[[ INPUT RECORDS, beginning ]]
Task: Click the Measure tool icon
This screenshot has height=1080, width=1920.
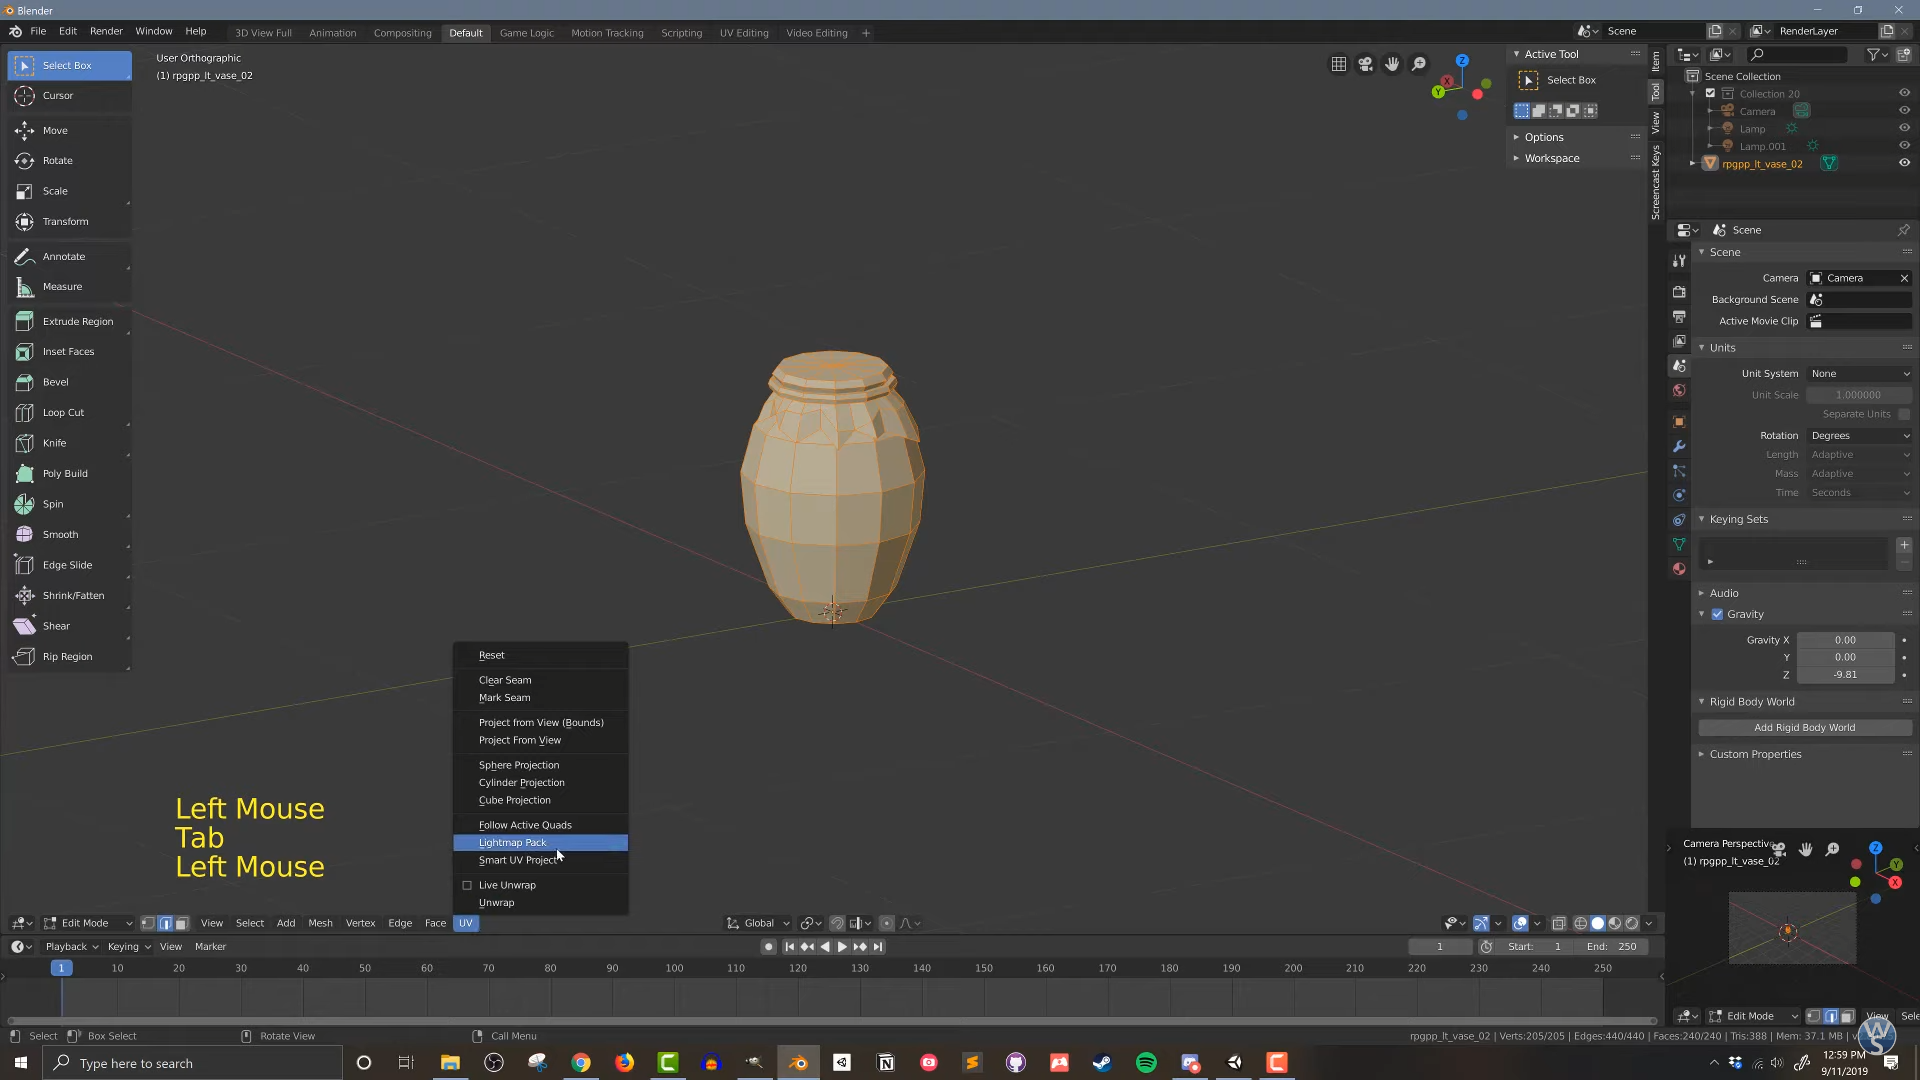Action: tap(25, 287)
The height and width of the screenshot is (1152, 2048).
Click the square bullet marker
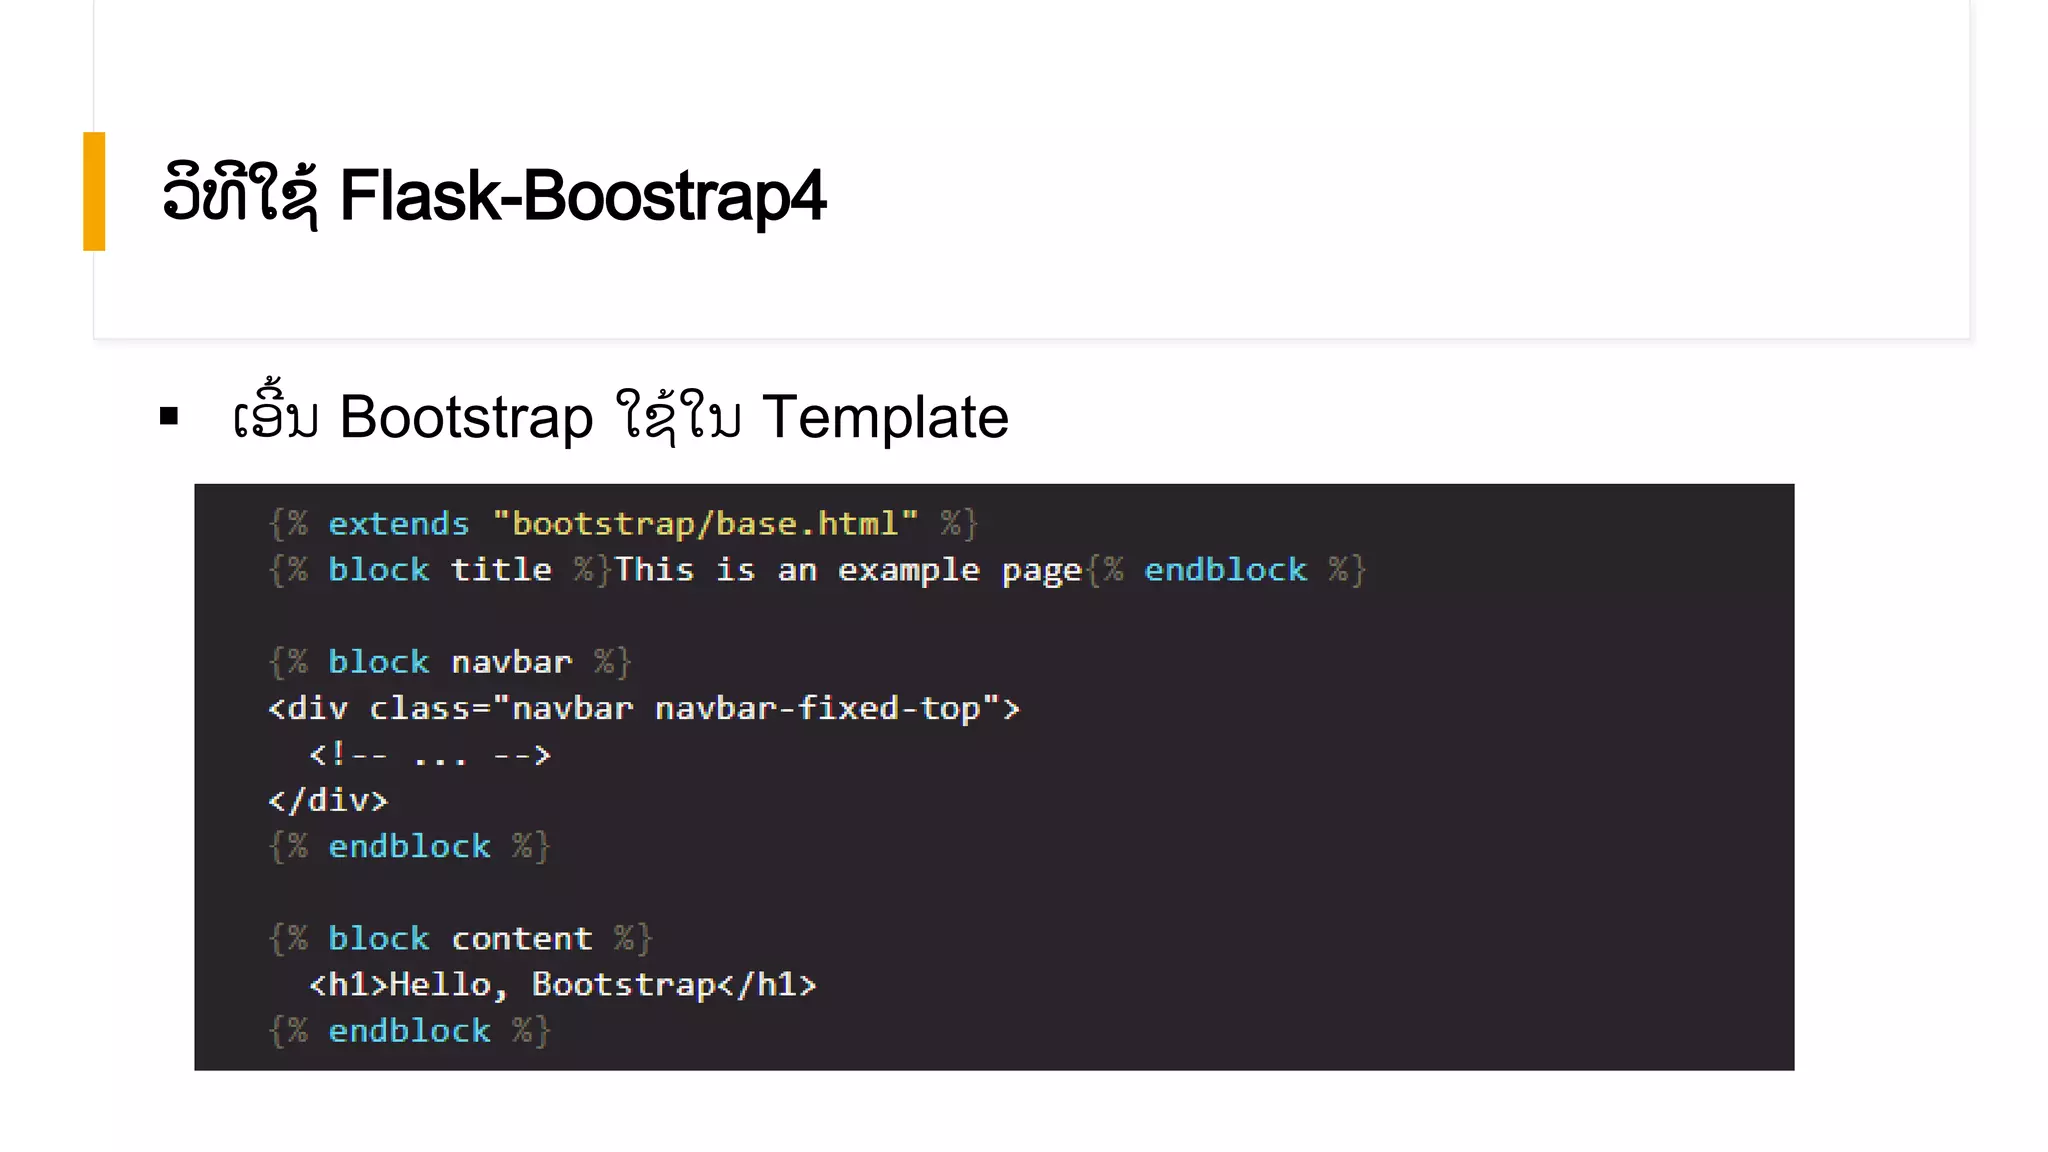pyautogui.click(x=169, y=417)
[[ INPUT RECORDS, end ]]
_EXERCISE GOAL_:
Each entry is to be written out again word for word, and any pictures are to be omitted.

_WRITTEN RESPONSE_:
Task: Click the Measure tool icon
This screenshot has height=1080, width=1920.
Action: tap(25, 287)
The height and width of the screenshot is (1152, 2048).
Click the square bullet marker
pyautogui.click(x=169, y=417)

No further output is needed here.